Clustering on String Variables (For Example: Address)

vihar · January 25, 2017, 10:34am

Hi, I am kind of new to KNIME. So, pardon me if this question had been asked already.

Basically, I am working on deduplication exercise where a similarity score is being calculated between every two records containing addresses in the table (I am not taking nearest neighbour as 1 as I want the scores of each possible pair). But I have close to 8 lac records in my dataset, and KNIME is taking way too long for this similarity search.

I thought of an alternative to first cluster the records based on the addresses and then apply similary search for calculating similarity scores against each record in each cluster. When I tried running K-Means, it didn't pick up the address but some other numeric field.

Could anyone please suggest on how can I cluster the addresses in KNIME?

Thanks in advance

Vihar

Geo · January 25, 2017, 9:17pm

For a start, use the String Distance node. Wikipedia provides a decent overview of string distance metrics. Combine it with kmeans if needed, though I'm not sure it makes sense given your use case.

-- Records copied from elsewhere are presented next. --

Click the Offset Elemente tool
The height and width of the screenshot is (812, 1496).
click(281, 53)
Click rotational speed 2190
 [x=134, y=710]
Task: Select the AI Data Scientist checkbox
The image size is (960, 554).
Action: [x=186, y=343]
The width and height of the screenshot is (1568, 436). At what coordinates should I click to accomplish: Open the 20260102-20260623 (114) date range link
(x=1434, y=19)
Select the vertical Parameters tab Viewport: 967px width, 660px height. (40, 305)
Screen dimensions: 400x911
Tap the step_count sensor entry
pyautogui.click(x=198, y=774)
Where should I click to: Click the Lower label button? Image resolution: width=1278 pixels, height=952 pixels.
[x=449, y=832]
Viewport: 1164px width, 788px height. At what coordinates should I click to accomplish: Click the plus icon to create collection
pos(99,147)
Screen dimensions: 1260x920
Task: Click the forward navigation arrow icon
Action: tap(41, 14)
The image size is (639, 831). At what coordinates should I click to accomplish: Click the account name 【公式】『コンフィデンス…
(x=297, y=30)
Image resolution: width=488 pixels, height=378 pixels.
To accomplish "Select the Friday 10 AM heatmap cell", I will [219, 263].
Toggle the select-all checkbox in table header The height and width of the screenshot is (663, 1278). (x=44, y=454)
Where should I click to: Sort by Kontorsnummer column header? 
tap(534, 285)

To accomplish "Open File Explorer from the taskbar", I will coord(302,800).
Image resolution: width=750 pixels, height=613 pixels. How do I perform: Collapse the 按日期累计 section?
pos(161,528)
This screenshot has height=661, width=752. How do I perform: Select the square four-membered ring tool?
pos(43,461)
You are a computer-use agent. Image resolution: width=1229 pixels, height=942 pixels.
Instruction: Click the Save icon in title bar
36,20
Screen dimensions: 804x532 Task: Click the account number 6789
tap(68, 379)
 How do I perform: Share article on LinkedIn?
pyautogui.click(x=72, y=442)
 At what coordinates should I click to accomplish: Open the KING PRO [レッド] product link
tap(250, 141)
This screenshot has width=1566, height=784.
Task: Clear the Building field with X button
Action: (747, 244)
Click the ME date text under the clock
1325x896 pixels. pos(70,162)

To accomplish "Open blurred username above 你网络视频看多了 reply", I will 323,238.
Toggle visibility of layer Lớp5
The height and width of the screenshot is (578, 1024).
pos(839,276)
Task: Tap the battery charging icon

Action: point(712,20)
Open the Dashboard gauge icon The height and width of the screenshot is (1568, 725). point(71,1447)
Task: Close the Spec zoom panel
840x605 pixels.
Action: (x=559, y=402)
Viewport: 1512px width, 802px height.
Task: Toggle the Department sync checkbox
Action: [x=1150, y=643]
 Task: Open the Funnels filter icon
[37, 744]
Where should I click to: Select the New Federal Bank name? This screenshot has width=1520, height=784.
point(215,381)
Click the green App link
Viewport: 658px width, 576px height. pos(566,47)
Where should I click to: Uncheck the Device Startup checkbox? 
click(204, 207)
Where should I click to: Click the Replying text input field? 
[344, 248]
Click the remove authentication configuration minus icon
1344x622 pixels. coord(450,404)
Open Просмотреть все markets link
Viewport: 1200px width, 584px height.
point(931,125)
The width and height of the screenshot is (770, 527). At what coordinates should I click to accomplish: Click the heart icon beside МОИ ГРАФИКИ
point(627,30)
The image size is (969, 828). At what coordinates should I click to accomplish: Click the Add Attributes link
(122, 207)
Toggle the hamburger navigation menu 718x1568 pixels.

Regarding performance, you should consider the complexity of what you are actually doing. As already recommended in another thread of your's, divide your data e.g. by location to add context. If location is not readily available, use the String Manipulation (regex functions) or Column Splitter node to extract location and other contextual data (e.g. zip code, country code ...). If the addresses are not in a clean format, tidying up will be the first priority.